» **WORK INSTRUCTION**
Your answer must be an exact copy of the records, minus any pictures.
_ _ _ _
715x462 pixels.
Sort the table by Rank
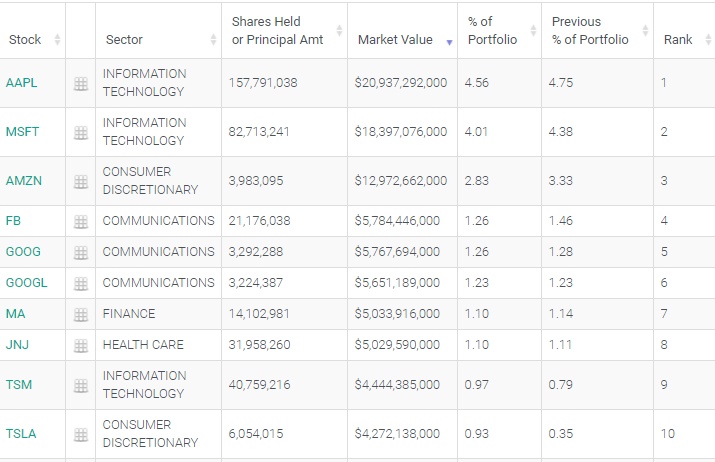tap(678, 40)
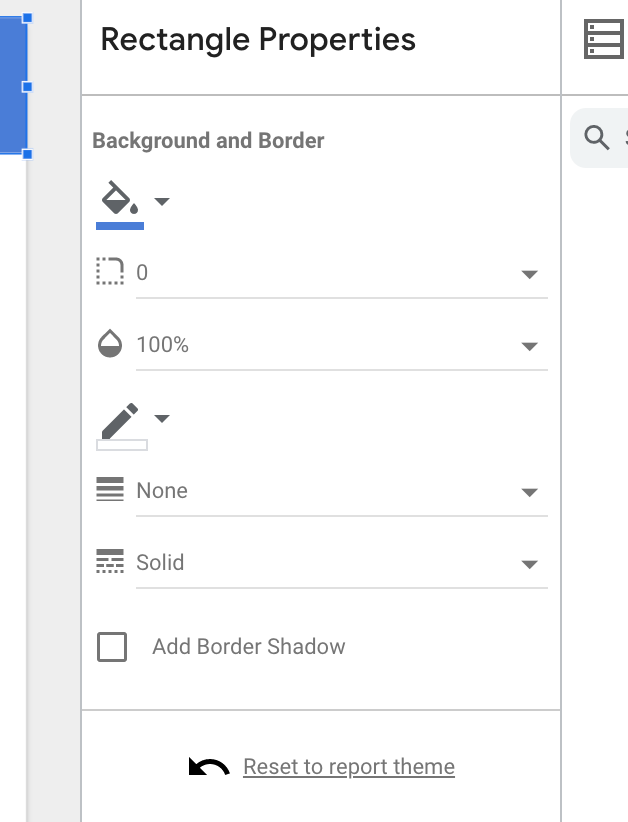Image resolution: width=628 pixels, height=822 pixels.
Task: Click the border radius corner icon
Action: (110, 271)
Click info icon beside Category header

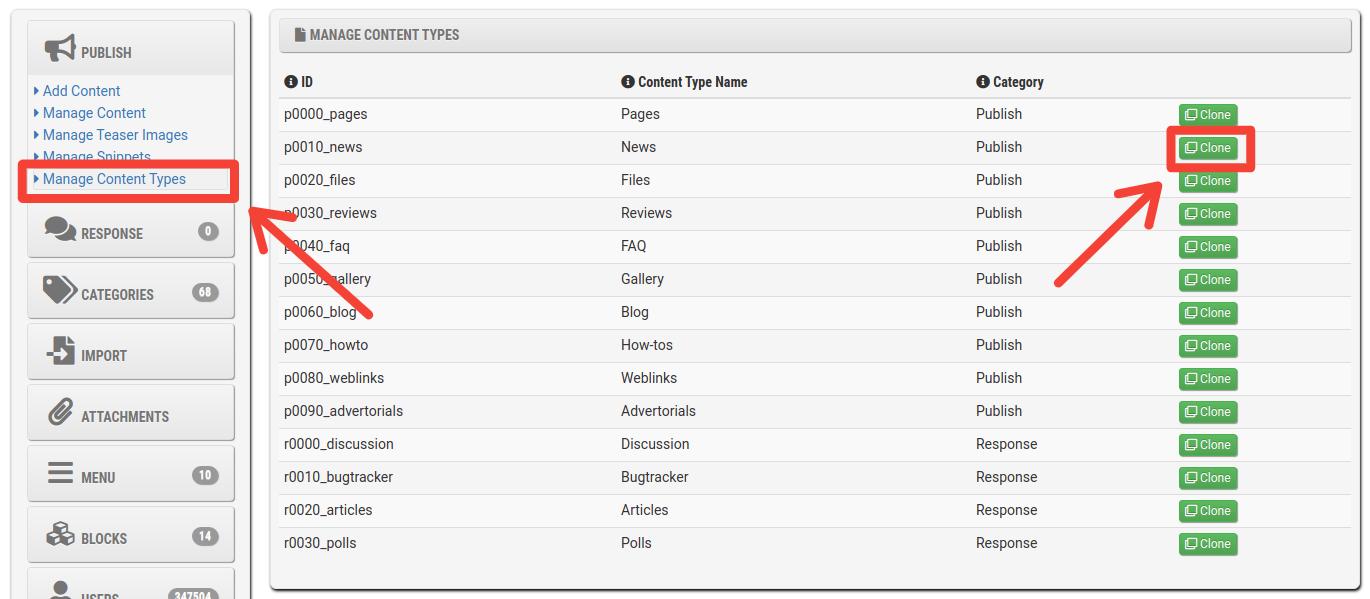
_ _ _ _
» **ANSWER**
715x462 pixels.
Sort the table by Rank
tap(678, 40)
Image resolution: width=628 pixels, height=822 pixels.
Task: Click the border radius corner icon
Action: (110, 271)
Click info icon beside Category header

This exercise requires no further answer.